The single biggest guarantee was $150,000 from Kentucky to Georgia Tech. That was for a home game for UK and a “neutral site” game at the Atlanta Hawks’ arena.

But unlike Wright State coaches before him, Nagy alone decides when to take those games. His administrators aren’t meddling with the schedule.

“They don’t make us go get a certain amount of money. Most people at our level don’t really have that option. We want to play some of those games — the right ones at the right times. For us, the money is sort of an extra thing. We’re not playing for the money,” he said.

Every Horizon League school takes one-way games, and the primary motivation is the financial windfall.

Detroit Mercy visits Washington State and Cincinnati. Oakland goes to Syracuse and Michigan State. Purdue Fort Wayne’s first game was at Michigan. And Robert Morris played at Ohio State and will visit Dayton.

Youngstown State has a trip to Notre Dame, while Milwaukee went to Purdue this week and will visit Iowa State.

But the most ambitious non-league schedule belongs to Green Bay, who opened the season at Georgetown and will travel to Stanford, Oregon State and Wisconsin (for the eighth straight year).

Not surprisingly, the games that have been played so far haven’t been close. HL teams are getting soundly beaten.

“Some people asked me last year, ‘Why would you play the Purdue game?’ Well, one, we’re not playing it thinking we’re going to get beat that badly. We’re trying to COMPETE,” Nagy said.

“Purdue wanted to play us because they’re probably thinking we’re a pretty good team that could give them a test. Obviously, it didn’t work out that way. But we certainly didn’t go into that game thinking we’re going to take the money and take a beating. That’s not the way we think.”

The Raiders lost at Penn State, 77-59, four years ago. But they proved they could play with Power-5 programs early in Nagy’s tenure, losing narrowly at Mississippi State, 67-63, and winning at Georgia Tech, 85-81.

“We don’t believe you can build a program by forcing coaches to do it,” Grant said as the Raiders were getting for a home game against Atlantic 10 contender Davidson on Wednesday. “We’re to a level now where we’re not going to do it. We’ve been one of the bullies on the block in the Horizon League because of it. I don’t think that’s a coincidence.

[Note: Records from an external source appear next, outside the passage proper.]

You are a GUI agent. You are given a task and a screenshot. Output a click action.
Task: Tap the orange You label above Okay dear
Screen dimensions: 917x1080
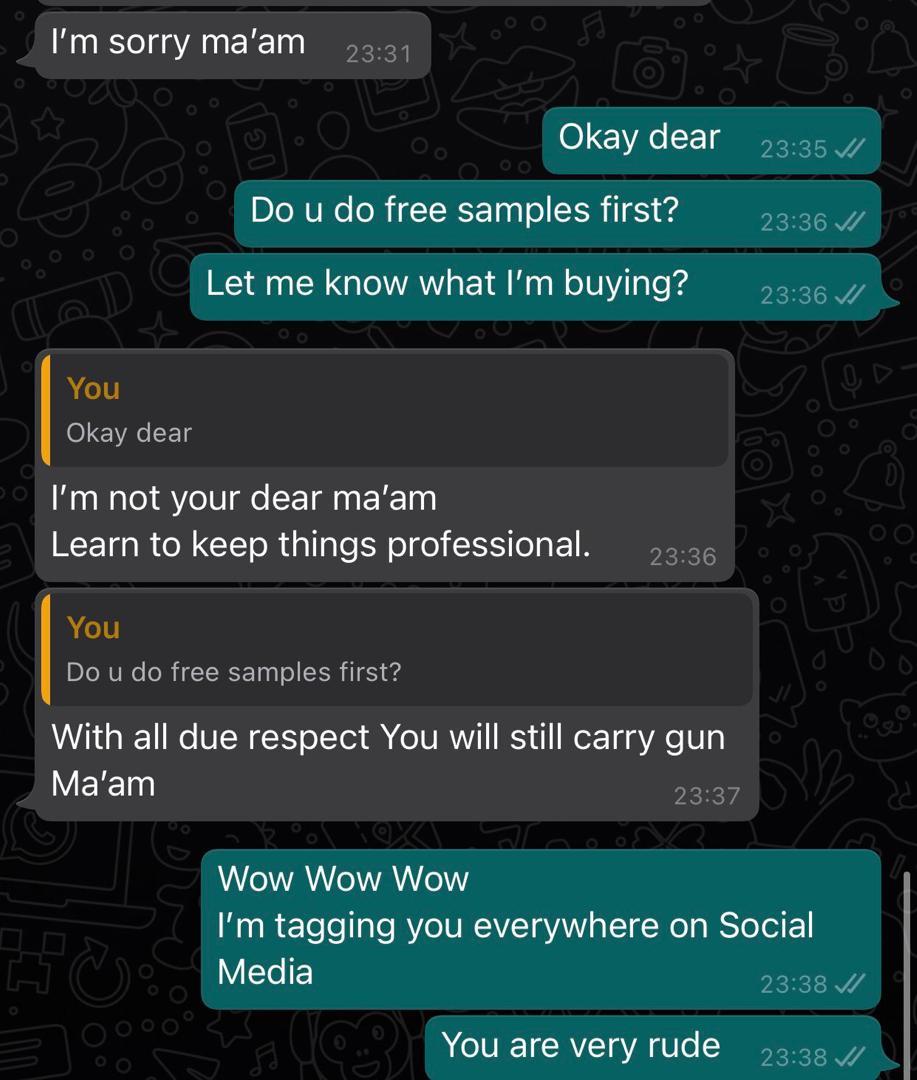pyautogui.click(x=93, y=388)
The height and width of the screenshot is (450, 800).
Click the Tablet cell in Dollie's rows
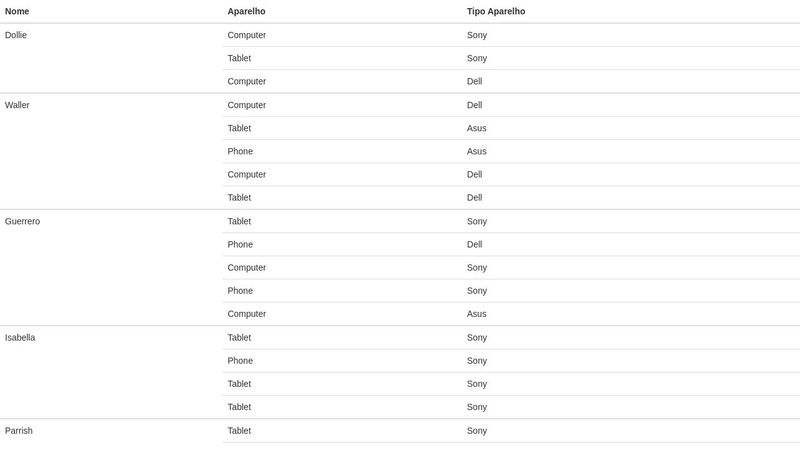239,58
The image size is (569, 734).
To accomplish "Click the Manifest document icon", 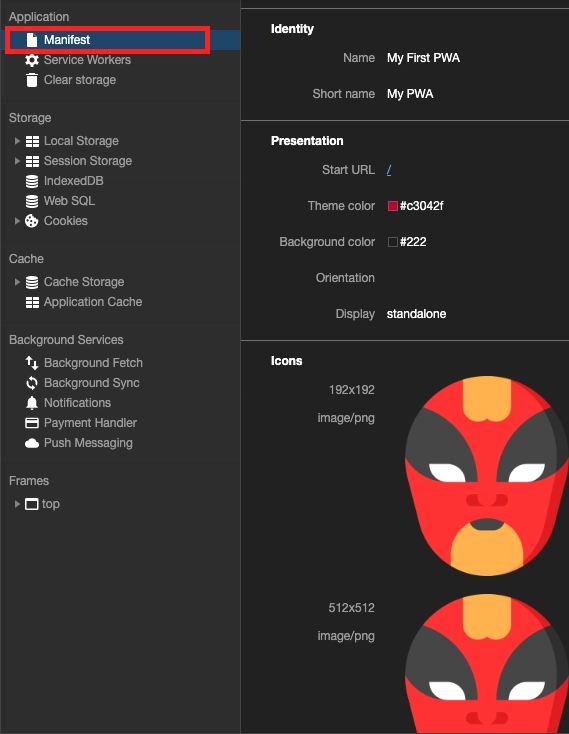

“When Scott got here, that’s one of the things we changed. We budget differently. We fund-raise differently. We’ve generated much more revenues, which has allowed us to be off the hook (not needing to chase money), where some schools don’t have the crowds and support like this.”

The Raiders have been doling out paydays to visitors at times themselves.

Nagy has Grant’s blessing on that, too.

“Coach Nagy is such a veteran. I trust him totally. He knows how to build a winning program,” Grant said. “He knows when it’s the time to get bought, when it’s the time to buy and when it’s the time to get a home-and-home (series).

“An upgraded program looks like this and schedules like this. The last four or five years have proven that his recipe for doing this — the recruiting, the scheduling, the timing of things — works. That’s why we’re in the position we are. I couldn’t be more pleased.”